Time And Time Again

Lately I have been reading through old journal entries in search of patterns, specifically looking for examples of how my life has changed, and coincidentally, how my perceptions and opinions have changed.

Time Stands Still (Edit)

Life is a never ending journey in which everything changes; as much as one tries to fight it, one inevitably and subconsciously changes to adapt to the challenges of life.  Most of my life is documented in books filled with written pages, time and time again I revisit my past in search of clarity or the occasional nostalgia.

When I was younger, I would dream about how my life would be in the future.  I clearly remember at age 16 when I drew picture-perfect maps in my mind that included where I would live, whom I would marry, and what level of success I would later achieve very early on in my career.  For example, I was sure to live in Seattle, work at Microsoft as a front-end visual designer, and be married to a girl named Allegra.  Today, as it turns out, none of these very ambitious dreams ever came to be, and as crazy as it seems, looking back on it, I am happy that things turned out differently.

From a psychology standpoint, these changes of perception and adaptation of future plans is an example of normal cognitive development.  However, from a parenting standpoint, with respect to the fact that I am not a parent, and as of yet, have no plans to ever bring a child into this world, parents should be realistic when they tell their children that they can do anything.  Don’t get me wrong, my parents were good to me, and provided me with just about everything I needed to succeed, but at the same time, they did me a great disservice by telling me repeatedly that I could do anything I wanted with my life as long as I put my mind to it.

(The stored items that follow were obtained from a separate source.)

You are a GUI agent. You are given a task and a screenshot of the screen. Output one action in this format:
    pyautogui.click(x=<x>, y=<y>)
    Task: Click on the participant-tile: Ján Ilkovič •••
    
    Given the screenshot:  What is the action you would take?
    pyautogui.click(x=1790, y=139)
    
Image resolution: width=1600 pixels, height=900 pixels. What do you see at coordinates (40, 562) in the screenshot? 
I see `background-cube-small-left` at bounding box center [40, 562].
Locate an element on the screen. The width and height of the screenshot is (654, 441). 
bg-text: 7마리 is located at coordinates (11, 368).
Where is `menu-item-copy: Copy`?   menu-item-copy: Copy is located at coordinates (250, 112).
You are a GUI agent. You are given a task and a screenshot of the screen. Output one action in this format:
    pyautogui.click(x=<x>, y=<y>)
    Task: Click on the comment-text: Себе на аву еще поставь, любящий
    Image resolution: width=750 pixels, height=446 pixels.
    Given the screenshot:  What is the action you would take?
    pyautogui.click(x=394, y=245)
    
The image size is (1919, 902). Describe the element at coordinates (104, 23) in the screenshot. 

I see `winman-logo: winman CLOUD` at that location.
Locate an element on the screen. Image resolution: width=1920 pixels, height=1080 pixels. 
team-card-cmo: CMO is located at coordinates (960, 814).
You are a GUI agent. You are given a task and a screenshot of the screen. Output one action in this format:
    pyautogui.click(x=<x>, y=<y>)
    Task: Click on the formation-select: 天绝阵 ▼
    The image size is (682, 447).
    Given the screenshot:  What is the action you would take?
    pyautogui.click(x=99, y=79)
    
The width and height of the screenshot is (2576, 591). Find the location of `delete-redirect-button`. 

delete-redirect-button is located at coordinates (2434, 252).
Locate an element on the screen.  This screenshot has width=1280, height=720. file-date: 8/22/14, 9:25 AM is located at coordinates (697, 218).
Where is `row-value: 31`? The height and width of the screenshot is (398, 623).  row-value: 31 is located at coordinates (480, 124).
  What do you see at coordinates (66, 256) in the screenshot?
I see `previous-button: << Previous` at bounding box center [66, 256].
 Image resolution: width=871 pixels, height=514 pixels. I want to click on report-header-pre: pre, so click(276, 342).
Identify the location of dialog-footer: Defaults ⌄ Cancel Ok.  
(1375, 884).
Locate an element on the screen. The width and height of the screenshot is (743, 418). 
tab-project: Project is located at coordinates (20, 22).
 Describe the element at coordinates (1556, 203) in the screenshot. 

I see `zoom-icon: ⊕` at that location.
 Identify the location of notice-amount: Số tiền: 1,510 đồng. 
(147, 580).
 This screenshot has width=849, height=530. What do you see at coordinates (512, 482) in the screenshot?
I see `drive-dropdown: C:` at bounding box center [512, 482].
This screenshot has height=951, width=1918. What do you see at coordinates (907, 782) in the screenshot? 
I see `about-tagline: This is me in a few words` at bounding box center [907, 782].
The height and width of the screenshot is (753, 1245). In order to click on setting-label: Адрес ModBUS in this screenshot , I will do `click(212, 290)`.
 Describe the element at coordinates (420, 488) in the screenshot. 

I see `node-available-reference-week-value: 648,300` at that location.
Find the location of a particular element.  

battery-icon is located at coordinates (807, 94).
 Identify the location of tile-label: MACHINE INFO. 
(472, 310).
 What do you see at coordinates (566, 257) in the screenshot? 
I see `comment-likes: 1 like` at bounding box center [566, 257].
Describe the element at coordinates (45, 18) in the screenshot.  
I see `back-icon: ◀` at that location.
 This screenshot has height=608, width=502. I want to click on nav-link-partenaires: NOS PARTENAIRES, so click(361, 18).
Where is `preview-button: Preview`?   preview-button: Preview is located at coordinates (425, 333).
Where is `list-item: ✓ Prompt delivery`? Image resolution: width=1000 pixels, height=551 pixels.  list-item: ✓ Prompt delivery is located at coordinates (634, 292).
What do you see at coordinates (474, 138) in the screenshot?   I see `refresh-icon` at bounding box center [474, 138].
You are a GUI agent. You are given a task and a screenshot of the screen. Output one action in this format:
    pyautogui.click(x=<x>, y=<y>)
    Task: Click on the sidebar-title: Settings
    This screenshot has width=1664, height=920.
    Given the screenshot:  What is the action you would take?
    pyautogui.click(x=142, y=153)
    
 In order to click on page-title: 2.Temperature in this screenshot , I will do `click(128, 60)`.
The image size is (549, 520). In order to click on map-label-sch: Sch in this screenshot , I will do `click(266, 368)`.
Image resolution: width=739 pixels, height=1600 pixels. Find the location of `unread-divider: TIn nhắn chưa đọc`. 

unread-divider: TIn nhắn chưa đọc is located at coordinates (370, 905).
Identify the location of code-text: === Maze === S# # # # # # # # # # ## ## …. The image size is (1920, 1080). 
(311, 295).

Ideally, parents should tell their children that while anything is indeed possible, much depends on unforeseen circumstances, our decisions, social privilege, and luck.  Parents must also instruct their children that as they grow older, that time and time again their plans, decisions, and general outlook is subject to change, and that even with the best of plans, one should have at least one set of backup plans just in case.  I have a theory that if parents were honest with their children that not every dream they dream will come true, and if they are lucky and have the means and perseverance, that half of their dreams and goals will come true, they will be lucky.  There is no such thing as a failure who persists in seeking their goals, dreams, and aspirations in life, even if the majority of those things never come to be.


  • Tracey Tobin

    I agree completely. While I love the concept of being able to grow up to become whatever you want, it’s extremely unrealistic to put that idea in the minds of children. What if, for instance, a Canadian child says they want to be the president of the US? Unless some pretty major stipulations are changed, that’s something that literally can not happen. Or even being a little more reasonable, what if a blind kid wants to be a firefighter? Or a kid wants to be a surgeon but they have serious dexterity issues?

    I do believe that, to a great extent, people can become what they want to become by putting all of their heart and soul to it, but it is silly and ignorant to believe that ANYONE can become ANYTHING that they want, and I personally think that it sets a bad example to push this idea on our kids.

    • Thomas

      I was one of the lucky ones who had the opportunity to do a few of the things I wanted with my life. That includes, coincidentally, becoming a full-time EMT Firefighter.

      I have always wanted to be a writer, which is what I’m now doing, with the public safety job now part time.